··· AANGELEVERD FRAGMENT ···

In het vraaggesprek aan het begin van de bijeenkomst haalde SIDN-directeur Roelof Meijer uitspraken aan van enkele pioniers van het internet in Nederland. Zij lijken min of meer teleurgesteld in het bereikte resultaat. Volgens hem komt dat mede doordat het internet met de uiteenlopende daarop geplaatste applicaties en diensten nu veel meer omvat dan alleen de infrastructuur met allerlei technische protocollen. ‘Natuurlijk ervaren we nu de negatieve aspecten van cybercriminaliteit en vragen we ons soms wel eens af of we de strijd gaan winnen of niet’, aldus Meijer en vervolgt: ‘we vergeten wat het internet ons allemaal heeft gebracht. Ik heb wel eens de uitspraak gehoord dat het internet het grootste en meest waardevolle, wereldomvattende samenwerkingsverband in de geschiedenis van de mensheid is. Daarin ligt voor mij de kern van de magie. Dankzij het internet is iedereen dichtbij, waar die zich ook op de wereld bevindt.’
De SIDN-directeur gaat ervan uit dat een groot deel van de wereldbevolking inmiddels beschikt over internet. In een kleiner verband ervaart hij dat zelf. Als zeezeiler ziet hij dat door de directe beschikbaarheid van live-data, zeilen veiliger is geworden zonder saai of minder avontuurlijk te zijn. Hij rijdt ook motor. Voor het kiezen van nieuwe banden, raadpleegt hij de betreffende fora op het internet en leest de adviezen over welk type band het meest geschikt is voor welk type motor. ‘De Covid-crisis zouden we zonder internet met veel meer moeite zijn doorgekomen. Veel belangrijke maatschappelijk functies waaronder ook onderwijs hebben doorgang kunnen vinden. Dankzij internet krijgen patiënten steeds meer regie over hun zorgproces. Van de oorlog in de Oekraïne weten we nu veel meer dankzij de continue stroom van berichtgeving via het internet’, aldus de SIDN-directeur.

···

> _TE VERRICHTEN WERK_
**1)** Geef bij elk van de onderstaande beweringen aan of deze overeenstemt met het fragment hierboven. Antwoord met ja of nee en citeer de woorden uit het fragment die de doorslag geven.
(a) Meijer beoefent de zeezeilerij.
(b) Volgens Meijer is zeilen door live-data minder avontuurlijk geworden.
(c) Voor de keuze van nieuwe motorbanden wint Meijer advies in bij een dealer.
**2)** Beantwoord aan de hand van het fragment hierboven de volgende vragen.
(a) Wie is de directeur van SIDN?
(b) Welke maatschappelijke functie noemt Meijer uitdrukkelijk als functie die tijdens de Covid-crisis doorgang heeft kunnen vinden?
(c) Over welke oorlog weten we volgens Meijer nu veel meer dankzij het internet?

··· GEGEVENS ···

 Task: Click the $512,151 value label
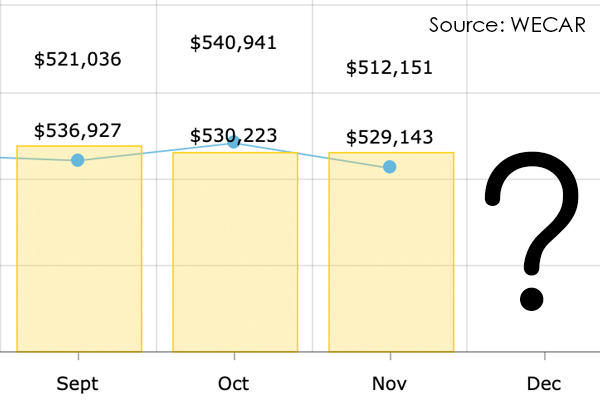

···

> _ANTWOORDEN OP VOLGORDE_
**1)**
(a) Ja: "Als zeezeiler ziet hij dat door de directe beschikbaarheid van live-data, zeilen veiliger is geworden"
(b) Nee: "zonder saai of minder avontuurlijk te zijn"
(c) Nee: "Voor het kiezen van nieuwe banden, raadpleegt hij de betreffende fora op het internet"

**2)**
(a) Roelof Meijer
(b) Onderwijs
(c) De oorlog in de Oekraïne